> [What this task involves]: Copy every one of the items below word for word, keeping each line unchanged.

--------------------------------

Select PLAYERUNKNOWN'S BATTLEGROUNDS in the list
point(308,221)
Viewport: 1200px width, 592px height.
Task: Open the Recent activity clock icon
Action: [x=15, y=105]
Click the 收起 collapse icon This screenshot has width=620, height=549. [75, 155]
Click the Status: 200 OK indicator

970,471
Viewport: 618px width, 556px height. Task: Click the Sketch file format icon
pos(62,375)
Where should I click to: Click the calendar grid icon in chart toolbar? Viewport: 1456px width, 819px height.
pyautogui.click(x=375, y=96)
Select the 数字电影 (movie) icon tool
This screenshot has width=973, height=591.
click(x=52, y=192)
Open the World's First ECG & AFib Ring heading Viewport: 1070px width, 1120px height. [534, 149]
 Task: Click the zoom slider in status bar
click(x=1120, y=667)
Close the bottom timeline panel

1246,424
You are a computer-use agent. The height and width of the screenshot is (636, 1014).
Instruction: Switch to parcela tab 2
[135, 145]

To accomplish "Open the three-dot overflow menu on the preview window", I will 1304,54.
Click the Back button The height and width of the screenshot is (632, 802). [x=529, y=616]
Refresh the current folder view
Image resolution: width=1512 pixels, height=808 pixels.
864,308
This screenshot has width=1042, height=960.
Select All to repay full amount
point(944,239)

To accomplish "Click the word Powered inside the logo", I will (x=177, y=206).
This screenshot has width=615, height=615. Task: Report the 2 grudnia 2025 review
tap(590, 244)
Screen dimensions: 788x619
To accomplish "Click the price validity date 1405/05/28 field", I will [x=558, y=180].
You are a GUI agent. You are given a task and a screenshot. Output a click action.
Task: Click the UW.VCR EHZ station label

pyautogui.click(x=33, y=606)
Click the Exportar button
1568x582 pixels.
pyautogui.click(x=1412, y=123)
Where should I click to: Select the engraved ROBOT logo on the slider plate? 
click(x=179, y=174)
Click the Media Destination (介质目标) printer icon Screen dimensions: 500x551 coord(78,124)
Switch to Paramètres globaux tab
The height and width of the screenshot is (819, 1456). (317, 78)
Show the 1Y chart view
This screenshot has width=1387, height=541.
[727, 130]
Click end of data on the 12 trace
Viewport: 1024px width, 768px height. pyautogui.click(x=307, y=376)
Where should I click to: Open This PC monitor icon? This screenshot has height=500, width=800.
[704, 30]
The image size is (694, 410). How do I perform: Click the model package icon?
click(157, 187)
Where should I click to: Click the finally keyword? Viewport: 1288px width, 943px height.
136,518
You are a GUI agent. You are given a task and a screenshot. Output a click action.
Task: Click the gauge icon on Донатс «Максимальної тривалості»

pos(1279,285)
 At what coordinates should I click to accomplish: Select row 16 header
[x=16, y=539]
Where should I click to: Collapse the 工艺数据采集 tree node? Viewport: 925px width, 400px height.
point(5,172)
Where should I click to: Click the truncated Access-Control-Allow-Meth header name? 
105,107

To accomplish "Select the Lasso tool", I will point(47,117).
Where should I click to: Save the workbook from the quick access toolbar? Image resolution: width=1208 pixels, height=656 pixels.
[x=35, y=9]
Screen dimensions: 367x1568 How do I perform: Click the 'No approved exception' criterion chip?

--------------------------------

> [Correct answer]:
Select PLAYERUNKNOWN'S BATTLEGROUNDS in the list
point(308,221)
Viewport: 1200px width, 592px height.
Task: Open the Recent activity clock icon
Action: [x=15, y=105]
Click the 收起 collapse icon This screenshot has width=620, height=549. [75, 155]
Click the Status: 200 OK indicator

970,471
Viewport: 618px width, 556px height. Task: Click the Sketch file format icon
pos(62,375)
Where should I click to: Click the calendar grid icon in chart toolbar? Viewport: 1456px width, 819px height.
pyautogui.click(x=375, y=96)
Select the 数字电影 (movie) icon tool
This screenshot has width=973, height=591.
click(x=52, y=192)
Open the World's First ECG & AFib Ring heading Viewport: 1070px width, 1120px height. [534, 149]
 Task: Click the zoom slider in status bar
click(x=1120, y=667)
Close the bottom timeline panel

1246,424
You are a computer-use agent. The height and width of the screenshot is (636, 1014).
Instruction: Switch to parcela tab 2
[135, 145]

To accomplish "Open the three-dot overflow menu on the preview window", I will 1304,54.
Click the Back button The height and width of the screenshot is (632, 802). [x=529, y=616]
Refresh the current folder view
Image resolution: width=1512 pixels, height=808 pixels.
864,308
This screenshot has width=1042, height=960.
Select All to repay full amount
point(944,239)

To accomplish "Click the word Powered inside the logo", I will (x=177, y=206).
This screenshot has width=615, height=615. Task: Report the 2 grudnia 2025 review
tap(590, 244)
Screen dimensions: 788x619
To accomplish "Click the price validity date 1405/05/28 field", I will [x=558, y=180].
You are a GUI agent. You are given a task and a screenshot. Output a click action.
Task: Click the UW.VCR EHZ station label

pyautogui.click(x=33, y=606)
Click the Exportar button
1568x582 pixels.
pyautogui.click(x=1412, y=123)
Where should I click to: Select the engraved ROBOT logo on the slider plate? 
click(x=179, y=174)
Click the Media Destination (介质目标) printer icon Screen dimensions: 500x551 coord(78,124)
Switch to Paramètres globaux tab
The height and width of the screenshot is (819, 1456). (317, 78)
Show the 1Y chart view
This screenshot has width=1387, height=541.
[727, 130]
Click end of data on the 12 trace
Viewport: 1024px width, 768px height. pyautogui.click(x=307, y=376)
Where should I click to: Open This PC monitor icon? This screenshot has height=500, width=800.
[704, 30]
The image size is (694, 410). How do I perform: Click the model package icon?
click(157, 187)
Where should I click to: Click the finally keyword? Viewport: 1288px width, 943px height.
136,518
You are a GUI agent. You are given a task and a screenshot. Output a click action.
Task: Click the gauge icon on Донатс «Максимальної тривалості»

pos(1279,285)
 At what coordinates should I click to accomplish: Select row 16 header
[x=16, y=539]
Where should I click to: Collapse the 工艺数据采集 tree node? Viewport: 925px width, 400px height.
point(5,172)
Where should I click to: Click the truncated Access-Control-Allow-Meth header name? 
105,107

To accomplish "Select the Lasso tool", I will point(47,117).
Where should I click to: Save the workbook from the quick access toolbar? Image resolution: width=1208 pixels, height=656 pixels.
[x=35, y=9]
Screen dimensions: 367x1568 How do I perform: Click the 'No approved exception' criterion chip?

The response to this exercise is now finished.